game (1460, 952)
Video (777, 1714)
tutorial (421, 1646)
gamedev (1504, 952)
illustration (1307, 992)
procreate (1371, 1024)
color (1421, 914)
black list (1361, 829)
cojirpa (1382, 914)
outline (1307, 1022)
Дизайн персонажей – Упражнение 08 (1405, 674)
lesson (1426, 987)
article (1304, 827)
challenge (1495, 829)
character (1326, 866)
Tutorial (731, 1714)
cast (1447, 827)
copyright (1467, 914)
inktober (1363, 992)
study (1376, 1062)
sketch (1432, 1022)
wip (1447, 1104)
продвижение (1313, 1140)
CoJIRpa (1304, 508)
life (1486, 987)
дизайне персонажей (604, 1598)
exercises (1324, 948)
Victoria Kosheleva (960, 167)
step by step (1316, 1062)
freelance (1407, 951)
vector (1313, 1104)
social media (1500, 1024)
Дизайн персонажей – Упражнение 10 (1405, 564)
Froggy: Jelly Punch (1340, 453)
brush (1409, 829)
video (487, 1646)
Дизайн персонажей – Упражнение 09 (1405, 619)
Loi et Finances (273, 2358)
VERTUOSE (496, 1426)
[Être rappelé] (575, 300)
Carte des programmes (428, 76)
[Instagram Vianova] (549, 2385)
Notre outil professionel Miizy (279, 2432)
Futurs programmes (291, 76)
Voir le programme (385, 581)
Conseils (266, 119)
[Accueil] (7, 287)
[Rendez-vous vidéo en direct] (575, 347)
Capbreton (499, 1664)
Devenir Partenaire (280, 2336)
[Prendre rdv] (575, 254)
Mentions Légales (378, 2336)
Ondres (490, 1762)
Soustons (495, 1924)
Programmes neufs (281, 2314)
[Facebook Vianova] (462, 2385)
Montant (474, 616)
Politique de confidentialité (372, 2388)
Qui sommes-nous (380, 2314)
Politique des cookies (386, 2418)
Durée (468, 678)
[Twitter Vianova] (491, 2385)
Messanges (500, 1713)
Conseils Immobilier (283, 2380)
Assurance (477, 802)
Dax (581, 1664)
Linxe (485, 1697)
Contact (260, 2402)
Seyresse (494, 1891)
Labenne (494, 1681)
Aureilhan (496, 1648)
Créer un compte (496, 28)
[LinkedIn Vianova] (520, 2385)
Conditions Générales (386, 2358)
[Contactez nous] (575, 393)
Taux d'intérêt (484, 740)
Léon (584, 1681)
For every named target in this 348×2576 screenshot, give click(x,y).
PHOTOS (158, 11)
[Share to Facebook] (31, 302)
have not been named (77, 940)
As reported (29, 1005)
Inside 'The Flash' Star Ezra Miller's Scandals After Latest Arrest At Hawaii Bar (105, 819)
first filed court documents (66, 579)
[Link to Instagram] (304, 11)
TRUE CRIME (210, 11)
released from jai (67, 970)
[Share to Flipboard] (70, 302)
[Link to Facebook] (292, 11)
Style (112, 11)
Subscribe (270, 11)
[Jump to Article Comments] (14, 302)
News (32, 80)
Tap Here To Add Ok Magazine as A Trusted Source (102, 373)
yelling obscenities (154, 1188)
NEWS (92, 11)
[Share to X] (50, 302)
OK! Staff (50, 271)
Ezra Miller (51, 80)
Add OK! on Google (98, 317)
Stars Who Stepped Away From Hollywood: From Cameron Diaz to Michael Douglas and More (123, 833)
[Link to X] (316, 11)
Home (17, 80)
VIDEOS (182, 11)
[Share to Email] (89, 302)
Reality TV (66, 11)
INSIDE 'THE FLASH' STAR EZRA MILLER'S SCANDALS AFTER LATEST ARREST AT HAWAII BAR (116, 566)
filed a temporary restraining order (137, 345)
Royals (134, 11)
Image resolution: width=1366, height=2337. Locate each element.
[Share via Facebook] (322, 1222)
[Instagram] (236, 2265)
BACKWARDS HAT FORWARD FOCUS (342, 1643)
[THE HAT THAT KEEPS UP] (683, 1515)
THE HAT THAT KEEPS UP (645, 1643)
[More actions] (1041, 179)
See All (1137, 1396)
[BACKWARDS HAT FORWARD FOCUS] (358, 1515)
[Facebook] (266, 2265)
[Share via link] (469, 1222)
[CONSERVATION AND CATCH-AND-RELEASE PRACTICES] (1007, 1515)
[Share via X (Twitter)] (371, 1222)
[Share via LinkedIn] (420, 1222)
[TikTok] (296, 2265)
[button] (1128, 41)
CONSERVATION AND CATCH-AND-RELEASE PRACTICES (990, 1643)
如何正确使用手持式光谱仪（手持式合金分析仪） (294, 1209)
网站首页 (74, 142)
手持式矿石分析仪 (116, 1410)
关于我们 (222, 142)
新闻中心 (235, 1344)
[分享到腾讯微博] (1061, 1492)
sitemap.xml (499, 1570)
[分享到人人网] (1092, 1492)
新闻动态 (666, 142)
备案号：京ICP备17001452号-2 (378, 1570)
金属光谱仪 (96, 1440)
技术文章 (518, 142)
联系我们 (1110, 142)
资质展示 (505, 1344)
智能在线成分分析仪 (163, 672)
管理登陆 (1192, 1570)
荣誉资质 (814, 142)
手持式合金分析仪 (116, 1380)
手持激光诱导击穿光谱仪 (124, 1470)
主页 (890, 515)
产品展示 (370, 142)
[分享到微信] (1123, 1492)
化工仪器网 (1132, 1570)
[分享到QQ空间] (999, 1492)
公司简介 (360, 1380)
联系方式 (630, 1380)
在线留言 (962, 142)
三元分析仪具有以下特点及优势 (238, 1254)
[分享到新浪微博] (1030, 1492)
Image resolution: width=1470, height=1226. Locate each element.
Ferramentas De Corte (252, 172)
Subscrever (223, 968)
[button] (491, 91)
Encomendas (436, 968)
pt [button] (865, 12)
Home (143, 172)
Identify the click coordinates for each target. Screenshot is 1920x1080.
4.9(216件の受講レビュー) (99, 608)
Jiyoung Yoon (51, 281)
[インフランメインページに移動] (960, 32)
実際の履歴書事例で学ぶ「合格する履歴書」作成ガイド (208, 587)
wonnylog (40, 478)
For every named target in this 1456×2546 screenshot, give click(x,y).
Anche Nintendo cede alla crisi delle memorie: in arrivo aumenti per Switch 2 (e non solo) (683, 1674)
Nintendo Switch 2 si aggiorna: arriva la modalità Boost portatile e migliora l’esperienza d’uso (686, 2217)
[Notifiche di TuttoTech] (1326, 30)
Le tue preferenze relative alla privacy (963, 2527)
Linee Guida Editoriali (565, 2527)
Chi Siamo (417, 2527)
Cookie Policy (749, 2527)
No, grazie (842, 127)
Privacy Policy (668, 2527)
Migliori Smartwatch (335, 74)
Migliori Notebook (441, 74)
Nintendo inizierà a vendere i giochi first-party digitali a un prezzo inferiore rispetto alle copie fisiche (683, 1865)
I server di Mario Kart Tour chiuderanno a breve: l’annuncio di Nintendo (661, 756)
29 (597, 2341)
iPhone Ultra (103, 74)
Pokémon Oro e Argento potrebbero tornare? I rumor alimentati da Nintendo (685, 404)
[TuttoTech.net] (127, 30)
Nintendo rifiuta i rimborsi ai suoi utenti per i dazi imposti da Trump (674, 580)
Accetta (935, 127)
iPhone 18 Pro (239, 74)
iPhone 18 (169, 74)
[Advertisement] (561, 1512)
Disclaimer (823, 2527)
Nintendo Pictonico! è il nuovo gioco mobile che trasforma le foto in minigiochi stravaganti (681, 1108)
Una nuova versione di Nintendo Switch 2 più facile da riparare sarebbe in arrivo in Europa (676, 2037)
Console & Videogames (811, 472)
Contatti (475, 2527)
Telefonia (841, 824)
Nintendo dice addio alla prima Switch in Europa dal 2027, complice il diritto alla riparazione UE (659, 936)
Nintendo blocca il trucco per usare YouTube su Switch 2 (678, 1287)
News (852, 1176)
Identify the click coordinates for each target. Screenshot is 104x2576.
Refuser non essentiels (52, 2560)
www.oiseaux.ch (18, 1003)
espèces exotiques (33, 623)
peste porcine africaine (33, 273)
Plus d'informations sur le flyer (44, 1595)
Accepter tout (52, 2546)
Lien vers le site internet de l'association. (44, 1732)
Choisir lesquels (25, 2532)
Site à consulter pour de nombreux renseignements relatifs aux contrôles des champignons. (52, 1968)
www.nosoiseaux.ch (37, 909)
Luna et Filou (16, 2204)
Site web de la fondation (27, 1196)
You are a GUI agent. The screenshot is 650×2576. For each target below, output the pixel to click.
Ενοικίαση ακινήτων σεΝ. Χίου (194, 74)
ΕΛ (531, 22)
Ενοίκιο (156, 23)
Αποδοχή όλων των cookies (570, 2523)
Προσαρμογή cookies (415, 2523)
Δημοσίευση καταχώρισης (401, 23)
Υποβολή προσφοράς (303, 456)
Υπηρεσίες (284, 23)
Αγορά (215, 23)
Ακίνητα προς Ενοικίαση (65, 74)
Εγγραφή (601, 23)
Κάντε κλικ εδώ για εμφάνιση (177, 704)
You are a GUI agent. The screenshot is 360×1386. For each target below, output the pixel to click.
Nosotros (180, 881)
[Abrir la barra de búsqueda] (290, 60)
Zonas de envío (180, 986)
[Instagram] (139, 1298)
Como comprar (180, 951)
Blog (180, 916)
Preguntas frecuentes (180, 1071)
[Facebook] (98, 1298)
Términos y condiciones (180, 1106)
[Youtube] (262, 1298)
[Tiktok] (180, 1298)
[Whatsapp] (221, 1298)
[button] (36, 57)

▬▬▬▬▬▬

__EXERCISE BRIEF__:
Starting at the line above that holds "Choisir lesquels (25, 2532)" and ending at the line that holds "You are a GUI agent. The screenshot is 360×1386.", transcribe each line exactly and include no other lines.

__PROBLEM SOLUTION__:
Choisir lesquels (25, 2532)
Site à consulter pour de nombreux renseignements relatifs aux contrôles des champignons. (52, 1968)
www.nosoiseaux.ch (37, 909)
Luna et Filou (16, 2204)
Site web de la fondation (27, 1196)
You are a GUI agent. The screenshot is 650×2576. For each target below, output the pixel to click.
Ενοικίαση ακινήτων σεΝ. Χίου (194, 74)
ΕΛ (531, 22)
Ενοίκιο (156, 23)
Αποδοχή όλων των cookies (570, 2523)
Προσαρμογή cookies (415, 2523)
Δημοσίευση καταχώρισης (401, 23)
Υποβολή προσφοράς (303, 456)
Υπηρεσίες (284, 23)
Αγορά (215, 23)
Ακίνητα προς Ενοικίαση (65, 74)
Εγγραφή (601, 23)
Κάντε κλικ εδώ για εμφάνιση (177, 704)
You are a GUI agent. The screenshot is 360×1386. For each target below, output the pixel to click.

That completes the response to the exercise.